如果数据点太多,为什么不使用sk.learn并指定一个三立方加权函数?

我创建了一个名为
moepy
的模块,为Lowss模型(包括拟合/预测)提供类似sklearn的API。这使得可以使用基本的局部回归模型进行预测,而不是使用其他答案中描述的插值方法。下面是一个极简主义的例子

#导入
将numpy作为np导入
将matplotlib.pyplot作为plt导入
来自moepy import lowess
#数据生成
x=np.linspace(0,5,num=150)
y=np.sin(x)+(np.random.normal(size=len(x))/10
#模型拟合
lowess_model=lowess.lowess()
lowess_模型拟合(x,y)
#模型预测
x_pred=np.linspace(0,5,26)
y_pred=lowess_模型。预测(x_pred)
#策划
plt.plt(x_pred,y_pred,'--',label='LOWESS',color='k',zorder=3)
plt.散射(x,y,标签='噪声正弦波',颜色='C1',s=5,zorder=1)
plt.图例(frameon=False)


有关如何使用该模型(以及其置信度和预测区间变量)的更详细指南,请参见。

这不是lowess的目的。Lowess用于平滑,而不是predicting@JesseBakker它当然可以用于预测。另请参见。

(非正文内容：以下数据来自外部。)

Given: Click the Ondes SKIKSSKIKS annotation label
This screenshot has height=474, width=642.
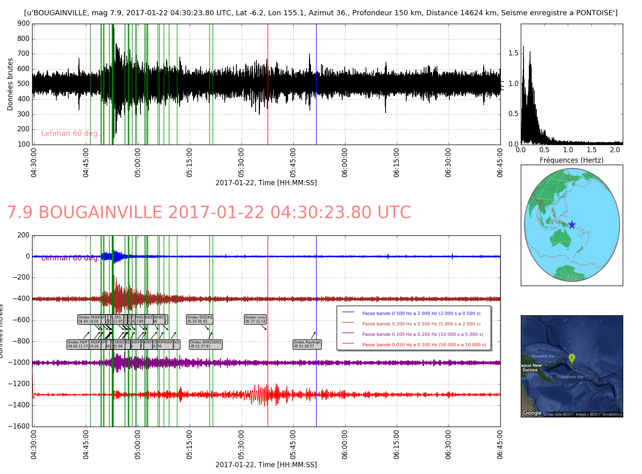Looking at the screenshot, I should pos(205,344).
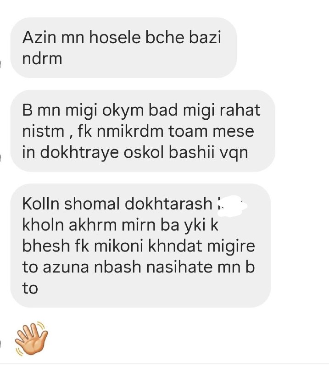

@JesseBakker,lowess用于使用局部加权最小二乘法拟合曲线(与直线相反),这有助于揭示趋势。虽然不是很常用于预测,但它肯定可以用于预测。目前正在审查一种扩展LOWESS插值实现的方法。不过,它不会获取拟合/预测语义,而是使用线性插值。虽然这不是不合理的,但它与“使用lowess预测”并不完全相同。Lowess定义为训练点子集上的加权线性回归。它对新点的预测应该基于该回归的结果,而不是预测训练集中两个附近的点,然后用一条线将它们连接起来。当然,对于密集数据集而言,差别很小。超出范围的点也应使用相应邻域上的加权LR(而不是固定值)进行预测。@max刚刚遇到了一个类似的问题。虽然sklearn没有实现leash,但它有一个RANSAC实现,这在我未经培训的眼里已经足够相似了。希望这对某些人有用:@max这一点也不不不合理,我已经使用类似的方法以非参数方式缩放代谢组学数据一段时间了。我将范围外的点缩放为LOWESS曲线的最大值或最小值,并对其他所有点进行线性插值。在我看来,如果没有足够的点进行适当的线性插值,那么就没有足够的点进行适当的LOWESS曲线。另一个注意事项是,我一直在使用R库来代替Python库。python库在边缘效果方面存在一些我无法解决的问题。一定要爱RPy2@DanielHitchcock
如果没有足够的点进行适当的线性插值,那么在我看来就没有足够的点进行适当的LOWESS曲线
——我赞同你的论点,但这是因为我个人偏爱超简单技术。我当然不会试图说服许多使用LOWESS的数据科学家,他们应该放弃它,转而支持线性插值。我没有降低你的答案,但是我能看到用户怎么会认为它没有回答我原来的问题。但这肯定是一个非常不同的算法(它是不确定的;它对异常值不太敏感,因为它试图删除它们)。@David_R,如果你能更清楚地说明你的意思(实际上展示了你的实现),这个答案会很好。只是一个建议。@benjaminmgross,谢谢你的留言。也许我会在本周晚些时候或本周末抽出时间详细阐述。
import matplotlib.pyplot as plt
%matplotlib inline
from scipy.interpolate import interp1d
import statsmodels.api as sm

# introduce some floats in our x-values
x = list(range(3, 33)) + [3.2, 6.2]
y = [1,2,1,2,1,1,3,4,5,4,5,6,5,6,7,8,9,10,11,11,12,11,11,10,12,11,11,10,9,8,2,13]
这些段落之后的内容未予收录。